Liquidia (LQDA) Director Stephen Bloch Receives RSU Award

What Happened
Stephen M. Bloch, a director of Liquidia Corp (LQDA), was granted 5,882 restricted stock units (RSUs) on June 16, 2026. The grant is reported at $0.00 per share (standard for RSU awards) and will convert one-for-one into common stock upon vesting.

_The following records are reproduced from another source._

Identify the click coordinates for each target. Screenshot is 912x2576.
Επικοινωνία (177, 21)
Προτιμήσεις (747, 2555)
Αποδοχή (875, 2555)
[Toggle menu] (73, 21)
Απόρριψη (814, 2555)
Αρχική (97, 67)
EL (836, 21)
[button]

This is an equity award (not a cash purchase or sale).

Key Details

  • Transaction date: 2026-06-16; Form 4 filed 2026-06-18 (appears timely).
  • Award: 5,882 RSUs; reported price $0.00 (no cash purchase).
  • RSU conversion: RSUs convert to common stock on a one-for-one basis (Footnote F2).
  • Vesting: RSUs vest upon the earlier of (i) one-year anniversary of grant or (ii) the day before the issuer’s next annual shareholder meeting (Footnote F3).
  • Ownership reporting / related entities: Footnote F1 states the securities are held directly by Canaan VIII L.P.; Bloch disclaims beneficial ownership of securities held by the Canaan Entities except to the extent of any pecuniary interest, and he did not participate in that investment decision.
  • Shares owned after the transaction: not specified in the provided summary of the filing.

Context

  • RSU grants are award-based compensation; they do not involve an immediate cash outlay or sale. They become actual shares only when vested and converted.
  • This filing reflects issuance of an award rather than a market purchase or sale—useful for tracking potential future dilution or upcoming insider stock receipt but not a direct market bet by the insider.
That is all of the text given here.